## À FAIRE
1. Indiquez si chacune des affirmations suivantes concorde avec l'extrait, en répondant par oui ou par non et en citant à l'identique les mots de l'extrait qui tranchent. (a) Selon Didier Maus, les prétoires restent insensibles aux controverses publiques. (b) La révision constitutionnelle de 2008 a permis au Conseil constitutionnel de statuer sur des normes législatives en vigueur. (c) L'extrait présente l'exemple d'Édouard Balladur comme courant.
2. Restituez à l'identique le passage de l'extrait qui s'ouvre sur les mots contenant « Face à ce défi, on » et se termine par « la justice ? ».

## EXTRAIT
>>>>

Didier Maus : Les juges, surtout les juridictions supérieures et suprêmes, nationales ou européennes, sont sensibles au climat ambiant. Indépendamment des modifications de la règle de droit applicable, les prétoires ne sont pas insensibles aux controverses publiques ou aux commentaires de la communauté des juristes. En définitive, les juges ont des stratégies jurisprudentielles. Elles consistent, en général, à aller jusqu’au bout de leurs compétences, à interpréter de manière dynamique les textes qu’ils ont à appliquer, mais il appartient au final aux pouvoirs politiques, dans le respect des principes de la démocratie, d’encadrer, de limiter ou, au contraire d’étendre, les attributions des juges. Les élus doivent décider en fonction du droit, mais ils ont le pouvoir, selon des règles préconstituées, d’en changer le contenu. Lorsque la révision constitutionnelle de 2008 a donné au Conseil constitutionnel la possibilité de statuer sur des normes législatives en vigueur (parfois depuis très longtemps) elle a profondément transformé le rôle de ce Conseil. Il est logique que par rapport à une réforme (la Question prioritaire de constitutionalité) jugée très largement positive, certaines décisions n’emportent pas la conviction de tout le monde. Chacun voit midi à sa porte. C’est la vie.

Face à ce défi, on se souvient d'un Édouard Balladur faisant réviser la Constitution pour appliquer sa politique en matière de droit d'asile, mais cet exemple semble bien isolé. Les élus ont-ils une part de responsabilité dans la situation actuelle, n'ayant que trop rarement osé avoir le dernier mot dans ce qui devrait être un dialogue avec la justice ?

<<<<

## JEU D'ENREGISTREMENTS
>>>>

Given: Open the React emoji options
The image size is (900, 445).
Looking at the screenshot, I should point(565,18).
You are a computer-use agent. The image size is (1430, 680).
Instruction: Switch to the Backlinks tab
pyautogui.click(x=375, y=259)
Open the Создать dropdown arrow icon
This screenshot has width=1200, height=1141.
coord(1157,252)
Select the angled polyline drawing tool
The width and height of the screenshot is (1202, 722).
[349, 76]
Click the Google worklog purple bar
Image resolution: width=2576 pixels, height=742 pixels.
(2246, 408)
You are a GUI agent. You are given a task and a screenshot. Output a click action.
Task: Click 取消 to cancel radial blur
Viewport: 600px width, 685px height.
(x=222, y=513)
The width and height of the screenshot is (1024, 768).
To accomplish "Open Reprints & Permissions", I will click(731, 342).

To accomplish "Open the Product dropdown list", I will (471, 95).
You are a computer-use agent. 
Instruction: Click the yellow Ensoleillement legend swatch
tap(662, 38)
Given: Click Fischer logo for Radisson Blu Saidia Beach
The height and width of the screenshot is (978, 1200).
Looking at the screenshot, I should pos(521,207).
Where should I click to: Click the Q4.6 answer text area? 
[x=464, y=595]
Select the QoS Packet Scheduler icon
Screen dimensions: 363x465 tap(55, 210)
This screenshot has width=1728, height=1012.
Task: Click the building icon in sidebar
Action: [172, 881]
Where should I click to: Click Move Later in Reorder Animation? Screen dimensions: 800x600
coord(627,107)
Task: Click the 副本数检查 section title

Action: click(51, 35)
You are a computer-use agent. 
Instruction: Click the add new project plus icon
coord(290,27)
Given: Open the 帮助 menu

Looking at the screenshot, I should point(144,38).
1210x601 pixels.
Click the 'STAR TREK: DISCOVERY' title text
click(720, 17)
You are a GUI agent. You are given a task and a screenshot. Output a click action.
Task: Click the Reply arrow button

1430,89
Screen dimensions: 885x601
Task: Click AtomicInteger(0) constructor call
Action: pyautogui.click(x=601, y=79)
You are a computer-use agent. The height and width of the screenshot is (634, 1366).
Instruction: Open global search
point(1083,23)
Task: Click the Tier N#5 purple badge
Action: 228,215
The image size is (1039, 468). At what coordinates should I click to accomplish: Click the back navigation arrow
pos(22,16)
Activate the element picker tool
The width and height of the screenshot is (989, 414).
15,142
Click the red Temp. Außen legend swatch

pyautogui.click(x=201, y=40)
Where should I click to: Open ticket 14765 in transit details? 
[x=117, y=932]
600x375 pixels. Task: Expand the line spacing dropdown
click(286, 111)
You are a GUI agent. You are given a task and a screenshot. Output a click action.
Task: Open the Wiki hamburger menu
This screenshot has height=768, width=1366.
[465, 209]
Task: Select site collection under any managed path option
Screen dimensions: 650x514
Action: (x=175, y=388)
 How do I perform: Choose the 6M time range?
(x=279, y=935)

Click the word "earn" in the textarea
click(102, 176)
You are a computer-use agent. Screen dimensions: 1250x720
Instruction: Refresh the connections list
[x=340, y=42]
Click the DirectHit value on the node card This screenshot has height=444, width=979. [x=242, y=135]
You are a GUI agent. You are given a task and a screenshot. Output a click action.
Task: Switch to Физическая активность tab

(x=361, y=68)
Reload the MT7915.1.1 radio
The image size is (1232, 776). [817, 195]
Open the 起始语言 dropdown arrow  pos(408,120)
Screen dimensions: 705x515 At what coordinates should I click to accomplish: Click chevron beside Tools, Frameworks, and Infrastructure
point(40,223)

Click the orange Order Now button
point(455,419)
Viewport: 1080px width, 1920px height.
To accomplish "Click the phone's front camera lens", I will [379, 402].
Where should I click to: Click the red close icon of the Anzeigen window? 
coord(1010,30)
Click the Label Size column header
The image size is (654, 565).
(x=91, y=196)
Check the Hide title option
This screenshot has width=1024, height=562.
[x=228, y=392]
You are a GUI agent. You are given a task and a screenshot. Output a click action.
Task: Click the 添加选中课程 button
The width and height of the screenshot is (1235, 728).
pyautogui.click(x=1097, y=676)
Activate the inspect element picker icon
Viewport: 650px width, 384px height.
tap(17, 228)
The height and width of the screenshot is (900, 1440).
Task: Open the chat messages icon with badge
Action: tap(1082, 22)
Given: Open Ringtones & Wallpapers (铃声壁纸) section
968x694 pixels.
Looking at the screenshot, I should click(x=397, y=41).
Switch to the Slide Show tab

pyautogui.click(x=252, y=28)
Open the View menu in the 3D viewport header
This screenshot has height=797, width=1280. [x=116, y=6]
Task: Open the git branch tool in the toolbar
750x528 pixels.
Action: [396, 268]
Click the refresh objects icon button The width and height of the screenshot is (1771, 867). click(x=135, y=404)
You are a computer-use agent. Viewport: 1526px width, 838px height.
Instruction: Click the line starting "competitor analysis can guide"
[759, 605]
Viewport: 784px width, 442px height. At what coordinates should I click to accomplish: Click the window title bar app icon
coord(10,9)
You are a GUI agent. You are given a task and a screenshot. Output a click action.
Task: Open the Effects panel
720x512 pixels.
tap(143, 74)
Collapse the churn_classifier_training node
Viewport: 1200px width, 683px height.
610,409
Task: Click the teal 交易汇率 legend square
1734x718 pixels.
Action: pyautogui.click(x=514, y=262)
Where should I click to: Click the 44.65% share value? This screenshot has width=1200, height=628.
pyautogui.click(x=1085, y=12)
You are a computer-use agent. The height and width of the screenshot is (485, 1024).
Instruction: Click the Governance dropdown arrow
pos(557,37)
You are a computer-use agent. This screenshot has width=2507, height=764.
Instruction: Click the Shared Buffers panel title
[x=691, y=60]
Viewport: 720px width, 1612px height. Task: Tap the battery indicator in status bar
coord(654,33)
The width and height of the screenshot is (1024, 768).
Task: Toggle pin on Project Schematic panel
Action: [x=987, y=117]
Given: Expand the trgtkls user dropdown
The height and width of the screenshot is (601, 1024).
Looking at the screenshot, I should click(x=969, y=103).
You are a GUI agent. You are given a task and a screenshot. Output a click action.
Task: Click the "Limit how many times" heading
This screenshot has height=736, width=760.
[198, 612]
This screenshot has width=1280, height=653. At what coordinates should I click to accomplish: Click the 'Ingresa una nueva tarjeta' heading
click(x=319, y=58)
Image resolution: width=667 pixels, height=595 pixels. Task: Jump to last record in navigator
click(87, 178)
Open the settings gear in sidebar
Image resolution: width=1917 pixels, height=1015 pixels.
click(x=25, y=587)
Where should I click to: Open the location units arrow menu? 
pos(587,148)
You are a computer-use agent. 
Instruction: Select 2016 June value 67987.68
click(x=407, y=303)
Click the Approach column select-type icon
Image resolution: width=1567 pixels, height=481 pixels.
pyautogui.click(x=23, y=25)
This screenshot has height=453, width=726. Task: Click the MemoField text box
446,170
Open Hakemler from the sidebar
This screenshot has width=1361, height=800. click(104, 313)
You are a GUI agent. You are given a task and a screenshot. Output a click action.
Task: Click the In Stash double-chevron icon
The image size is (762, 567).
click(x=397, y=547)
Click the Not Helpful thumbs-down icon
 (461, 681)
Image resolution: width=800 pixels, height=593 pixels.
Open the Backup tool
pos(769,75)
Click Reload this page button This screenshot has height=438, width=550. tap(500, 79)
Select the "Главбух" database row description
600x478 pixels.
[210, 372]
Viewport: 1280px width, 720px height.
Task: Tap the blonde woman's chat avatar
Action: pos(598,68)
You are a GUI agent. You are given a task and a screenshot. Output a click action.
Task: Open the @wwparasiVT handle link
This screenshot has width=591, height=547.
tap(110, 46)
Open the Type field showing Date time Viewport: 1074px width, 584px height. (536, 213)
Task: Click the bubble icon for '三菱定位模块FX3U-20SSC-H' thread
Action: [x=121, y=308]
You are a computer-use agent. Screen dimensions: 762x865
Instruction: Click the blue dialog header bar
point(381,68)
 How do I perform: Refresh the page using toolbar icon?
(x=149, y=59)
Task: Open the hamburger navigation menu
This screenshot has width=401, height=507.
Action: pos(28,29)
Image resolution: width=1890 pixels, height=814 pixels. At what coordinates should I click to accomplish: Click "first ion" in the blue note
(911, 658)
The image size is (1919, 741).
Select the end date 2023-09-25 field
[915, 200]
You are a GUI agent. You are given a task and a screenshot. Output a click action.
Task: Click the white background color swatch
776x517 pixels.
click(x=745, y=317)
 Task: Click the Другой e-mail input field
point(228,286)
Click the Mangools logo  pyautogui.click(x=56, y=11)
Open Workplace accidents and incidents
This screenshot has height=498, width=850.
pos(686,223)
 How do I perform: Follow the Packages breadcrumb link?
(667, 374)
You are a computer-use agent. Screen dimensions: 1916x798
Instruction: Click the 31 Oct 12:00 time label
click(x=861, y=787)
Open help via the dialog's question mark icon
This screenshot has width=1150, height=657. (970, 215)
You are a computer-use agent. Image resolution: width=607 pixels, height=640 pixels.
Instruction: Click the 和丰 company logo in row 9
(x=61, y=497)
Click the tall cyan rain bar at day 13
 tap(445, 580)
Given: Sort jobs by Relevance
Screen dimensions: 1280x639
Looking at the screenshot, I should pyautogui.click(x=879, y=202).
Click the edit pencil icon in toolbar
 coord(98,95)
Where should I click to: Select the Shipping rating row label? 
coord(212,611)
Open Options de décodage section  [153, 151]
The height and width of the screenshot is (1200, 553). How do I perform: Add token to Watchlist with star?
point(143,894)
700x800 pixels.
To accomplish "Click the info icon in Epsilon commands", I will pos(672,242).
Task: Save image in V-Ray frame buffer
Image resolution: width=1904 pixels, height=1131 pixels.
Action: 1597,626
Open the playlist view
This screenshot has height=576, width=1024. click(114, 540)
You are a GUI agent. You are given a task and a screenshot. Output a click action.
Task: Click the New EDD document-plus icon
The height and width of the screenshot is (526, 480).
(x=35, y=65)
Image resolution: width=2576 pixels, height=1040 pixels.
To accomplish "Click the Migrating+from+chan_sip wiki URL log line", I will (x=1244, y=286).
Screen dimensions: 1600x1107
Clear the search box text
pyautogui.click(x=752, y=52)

<<<<

## RÉSULTATS
1.
(a) Non : « les prétoires ne sont pas insensibles aux controverses publiques ou aux commentaires de la communauté des juristes ».
(b) Oui : « Lorsque la révision constitutionnelle de 2008 a donné au Conseil constitutionnel la possibilité de statuer sur des normes législatives en vigueur ».
(c) Non : « mais cet exemple semble bien isolé ».

2.
Face à ce défi, on se souvient d'un Édouard Balladur faisant réviser la Constitution pour appliquer sa politique en matière de droit d'asile, mais cet exemple semble bien isolé. Les élus ont-ils une part de responsabilité dans la situation actuelle, n'ayant que trop rarement osé avoir le dernier mot dans ce qui devrait être un dialogue avec la justice ?